Believe it or not, the fear of success is actually a thing.
I know because I have it. I’m experiencing more success than ever and half the time I feel like I’m crawling out of my skin.
Additionally, as soon as things get good I start wondering when the shoe is going to drop. This is likely because I spent years struggling and am still evolving past that.
What is the fear of success?
The fear of success arises when we’re starting to meet our future.
In my case, the dreams I was having years ago are now my actual reality. I’m making money. I’ve built clout. I’m getting paid to speak and teach. I get to travel. I change people’s lives.
When I realized I was starting live what I’d been dreaming about for so long, I actually started freaking out a little bit. Truth be told, it’s really trippy and sometimes a little terrifying.
The good news is apparently this is pretty normal. The fear is coming up because we’re actually making changes and moving forward. It’s new territory, so we’re naturally going to be scared.
The problem is a lot of people don’t know how to a) identify this fear and b) deal with it. If left unchecked, the fear can get bigger and before we know it we’ve taken two steps back.
Here are some of the ways I’ve personally been dealing with my own fear of success as I keep moving forward in my business and my life.
Be selective about what you care about.
I recently read an excellent book by Mark Manson called “The Subtle Art of Not Giving a F—.”
The premise is pretty simple. We care too much about things we really shouldn’t care about.
As a self-proclaimed recovering Catholic, I know I definitely struggle with this (Catholic guilt, anyone?)

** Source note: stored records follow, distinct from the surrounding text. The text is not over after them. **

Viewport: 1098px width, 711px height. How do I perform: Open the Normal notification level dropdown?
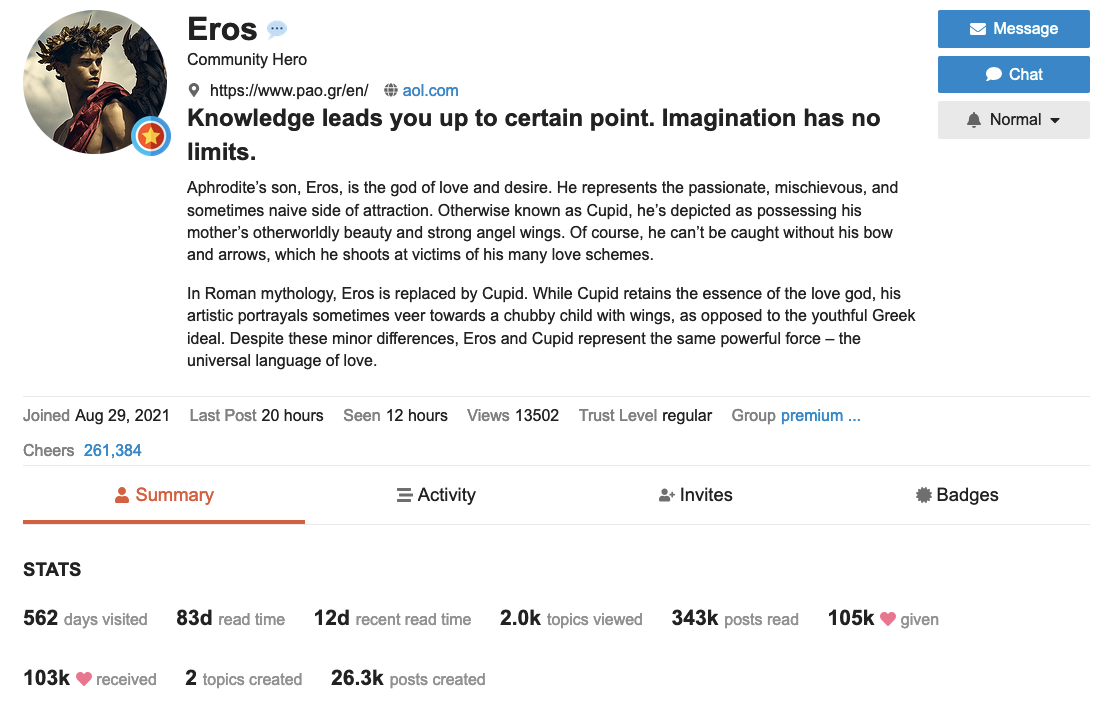pos(1013,120)
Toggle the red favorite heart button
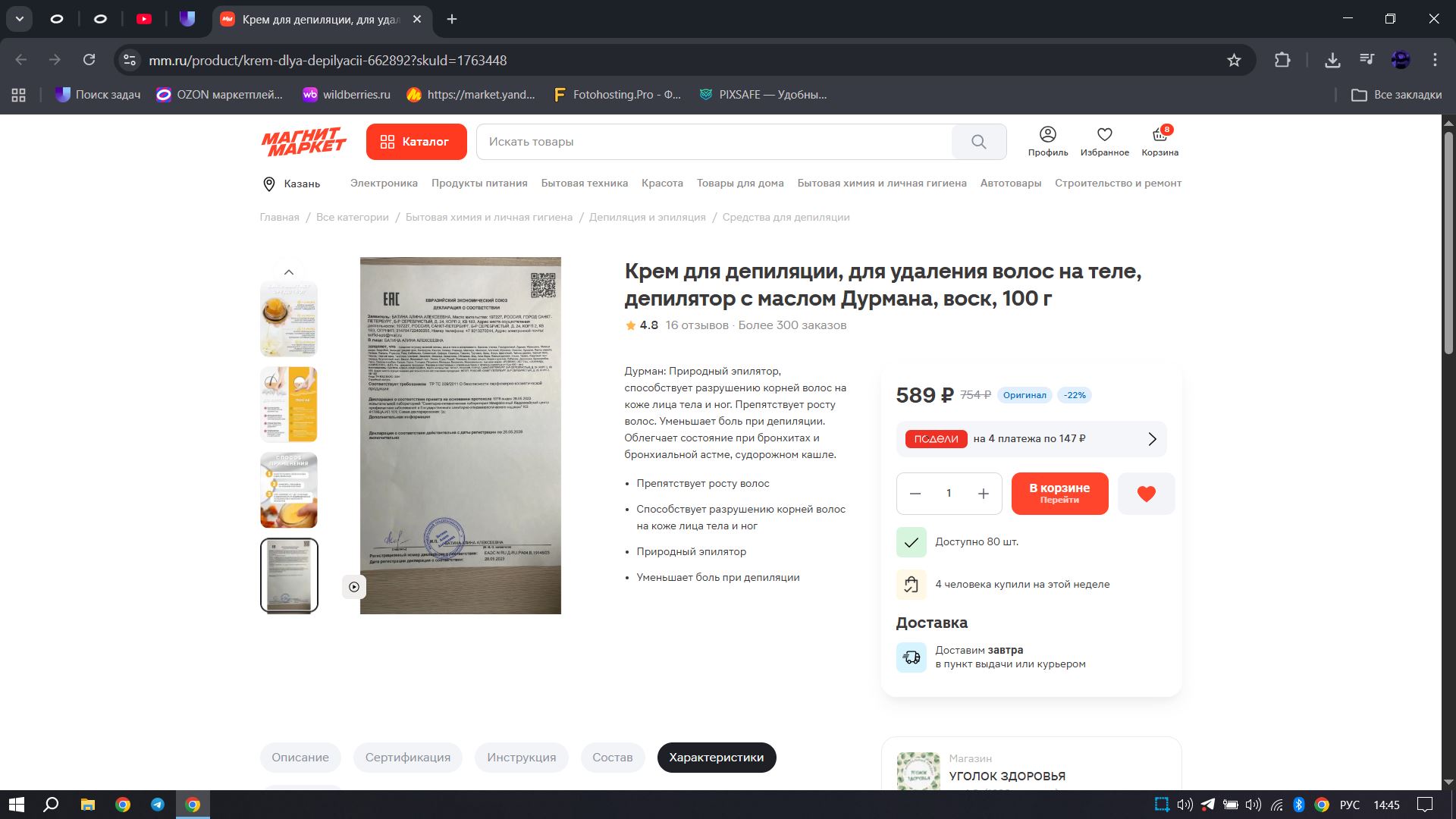This screenshot has width=1456, height=819. tap(1146, 494)
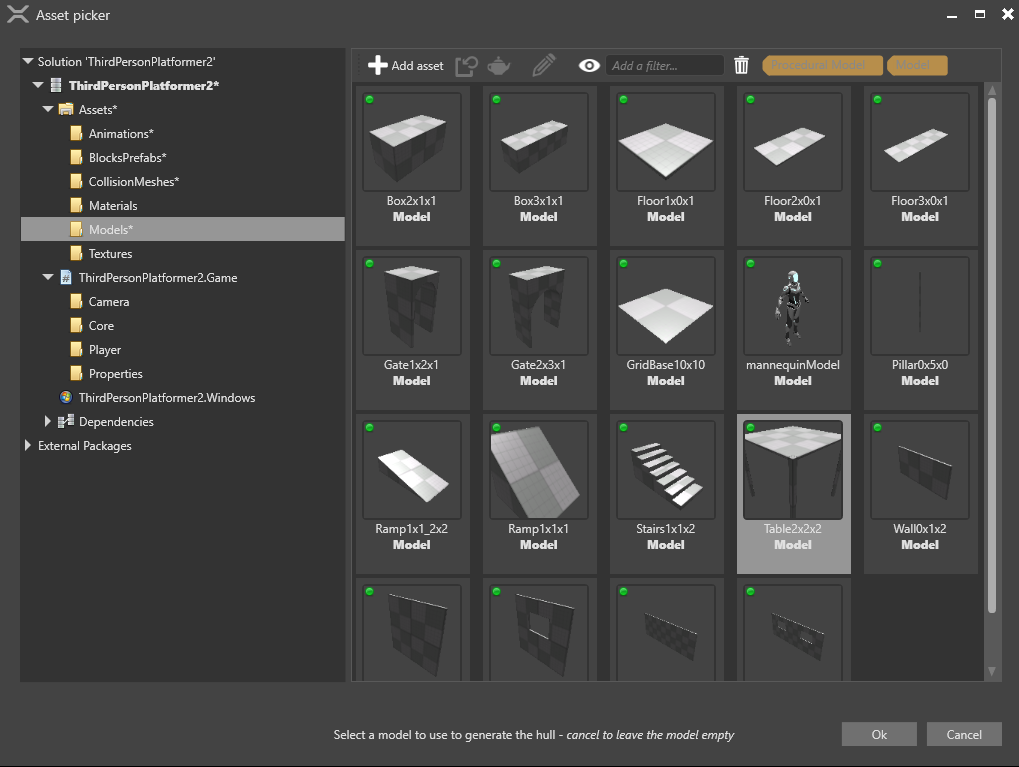Open the Animations folder in tree
This screenshot has width=1019, height=767.
point(120,134)
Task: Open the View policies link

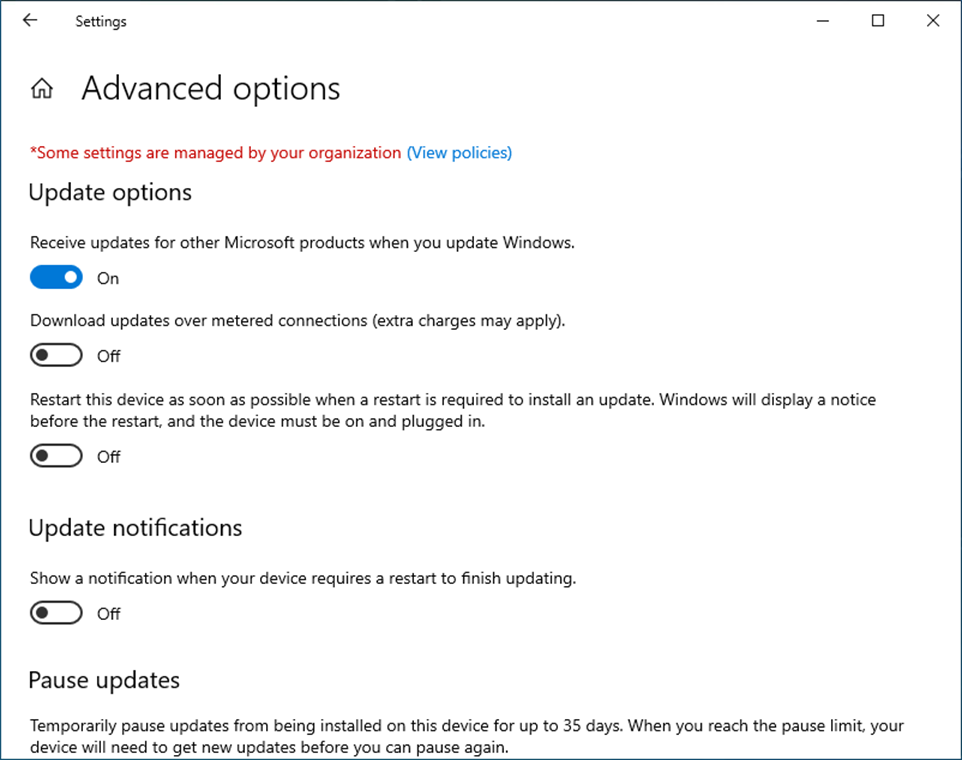Action: [x=460, y=153]
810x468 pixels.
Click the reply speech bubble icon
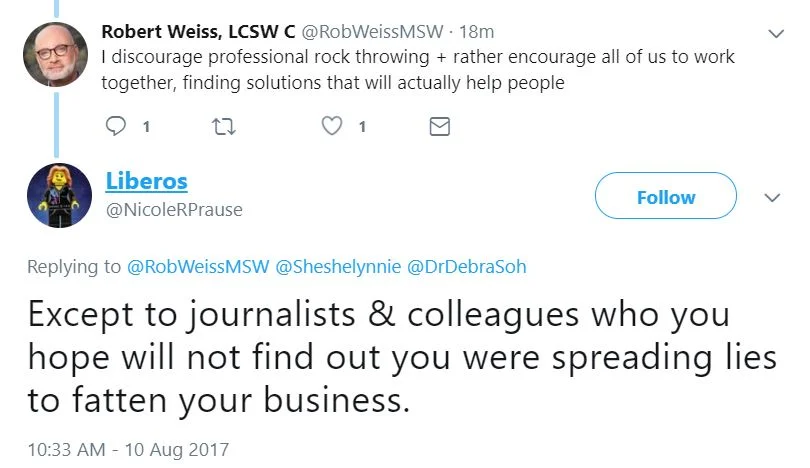click(117, 126)
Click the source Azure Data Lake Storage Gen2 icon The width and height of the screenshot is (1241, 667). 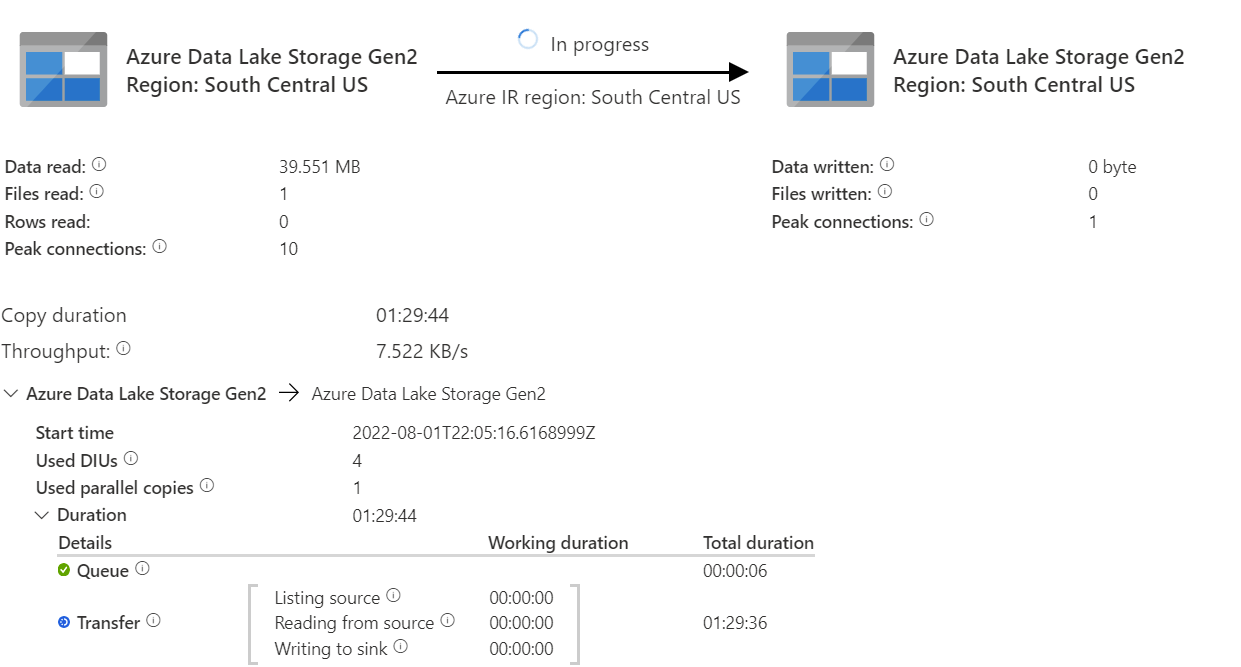[62, 70]
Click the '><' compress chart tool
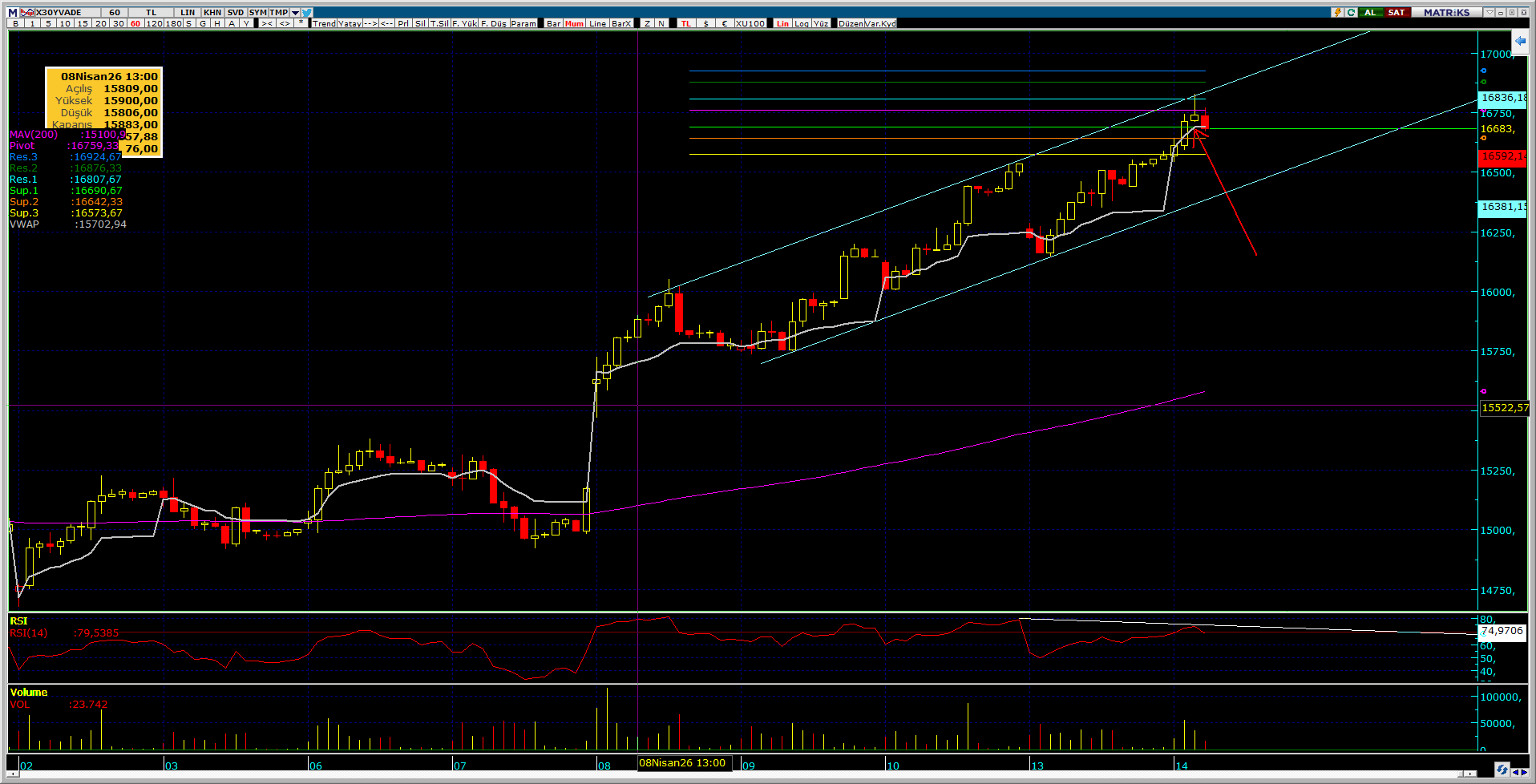 (x=267, y=24)

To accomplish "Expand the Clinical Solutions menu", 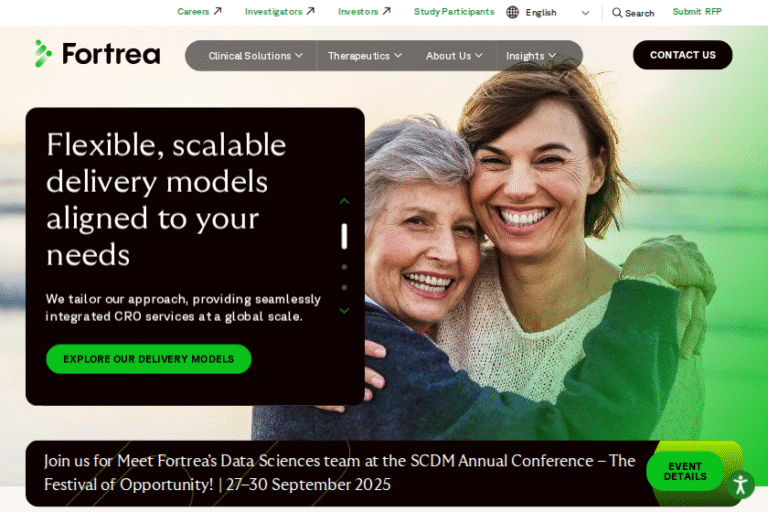I will [255, 56].
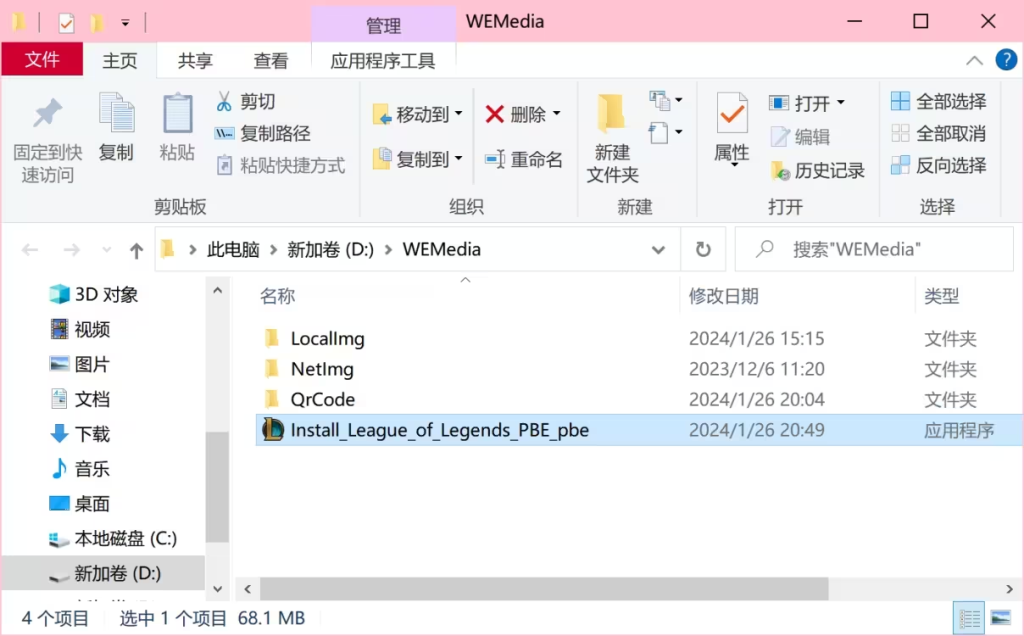Refresh the current folder view

(x=703, y=249)
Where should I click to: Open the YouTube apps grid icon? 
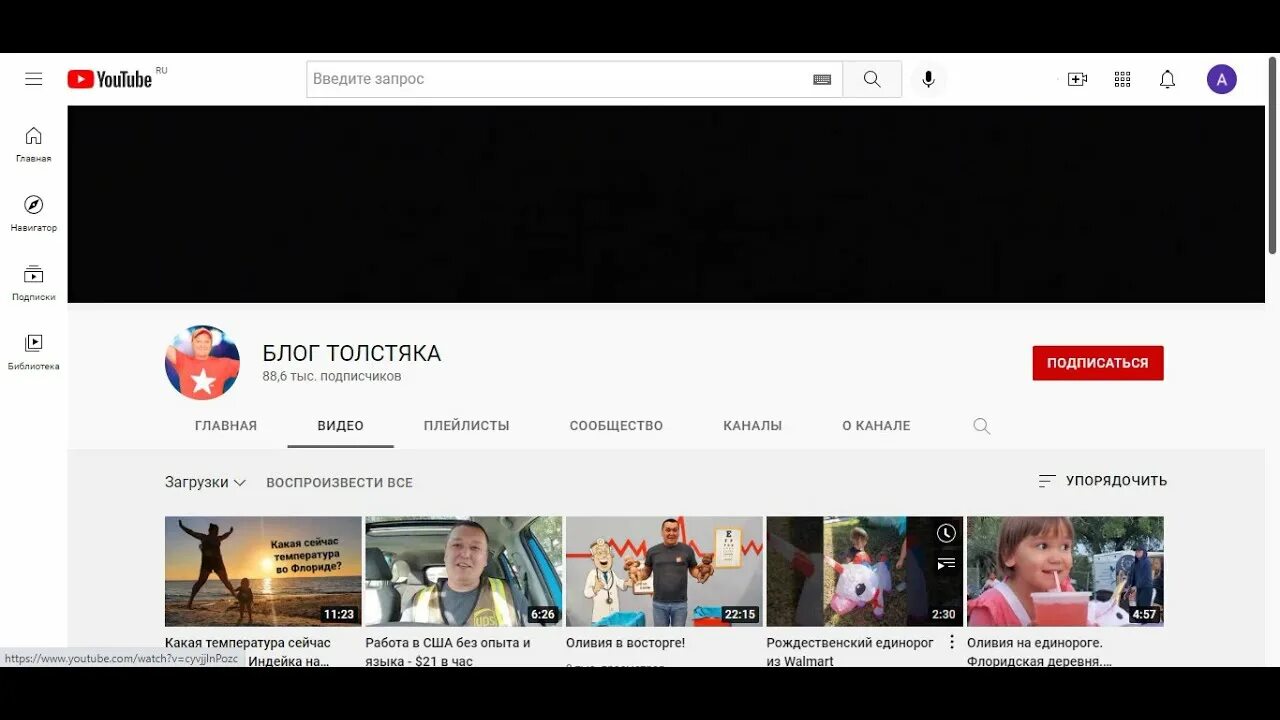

I know I care way too much about little things. I also know I’m way too hard on myself, which is one of the reasons why the fear of success is a thing for me. I assume that if I’ve got more eyeballs on me then I’m more likely to get criticized therefore I’d better act right.
While it’s true that I’ll likely irritate someone on Twitter or have a troll email me, the reality is I have the choice to let it get to me or not.
Cut yourself some slack.
The second reason we may have a fear of success is because we’re way too hard on ourselves. We may feel like we don’t deserve it or haven’t worked hard enough.
Now, logically I know neither of these is true. I’ve certainly put in my 10,000 hours at this point. I also know my stuff. But that doesn’t stop my mind from making up stories about how much harder I need to work to enjoy the fruits of my labor.
So the first step here would be to cut yourself some slack. The second step is to get very clear about how your ego works. For example, now I know my ego is going to creep up every time I reach a new milestone to try and minimize my accomplishments. I expect it now, so I don’t listen to it as much.